Federal prosecutors in Boston charged the firms Gotbit,
ZM Quant and CLS Global and the leaders and employees of those
and other companies in a case that also involved the arrest of
people overseas. Five people have agreed to plead guilty or have
already done so.
Prosecutors accused the defendants of engaging in the crypto
equivalent of stock market "pump and dump" schemes that involved
sham trades to artificially inflate the trading volume of
various cryptocurrency tokens before selling them off.
Prosecutors said the largest of the companies involved in
the various schemes, Saitama, at one point came to have a market
value of $7.5 billion, after its leadership began manipulating
the market for its tokens and secretly selling them.
Its chief executive, Manpreet Kohli, was arrested on Monday
in the United Kingdom. Five other current or former employees
were also charged, and three have pleaded guilty.
Others charged were Aleksei Andiunin, the chief executive of
Gotbit, a cryptocurrency "market maker" who lived in Russia and
Portugal. He was charged along with two of his company's
employees in Russia and could not be reached for comment.
Prosecutors said that from 2018 to 2024, Gotbit engaged
in a form of market manipulation called "wash trading" on behalf
of several cryptocurrency clients, earning tens of millions of
dollars at the expense of investors.
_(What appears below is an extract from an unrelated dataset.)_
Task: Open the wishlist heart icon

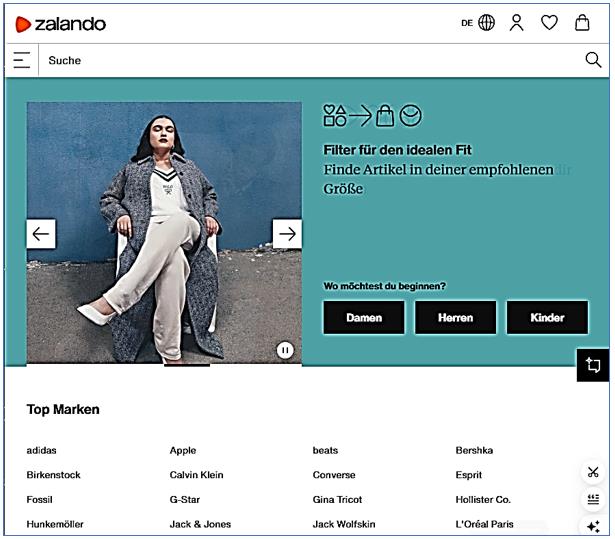Action: coord(549,23)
In wash trading, a
financial asset is bought and sold for the express purpose of
misleading the market.
Prosecutors cited a 2019 interview Andiunin gave in a
YouTube view in which he detailed how his business had developed
a code to artificially inflate trading volume for tokens for the
purposes of getting them listed on crypto exchanges.
Three other individuals residing overseas who worked at
cryptocurrency "market makers" that prosecutors said advertised
market manipulation services to clients were also charged.
They are Liue Zhou, the Chinese founder of market maker
MyTrade, who according to court papers has agreed to plead
guilty; Baijun Ou of Hong Kong, who worked at ZM Quant, and
Andrey Zhorzhes of the United Arab Emirates, an employee of CLS
Global.
They could not be immediately reached for comment.
Others charged were Michael Thompson of Virginia, who worked
at a cryptocurrency company called VVZZN founded by a former
Saitama employee, and Bradley Beatty of Florida, who prosecutors
said fraudulently promoted his crypto company, Lillian Finance.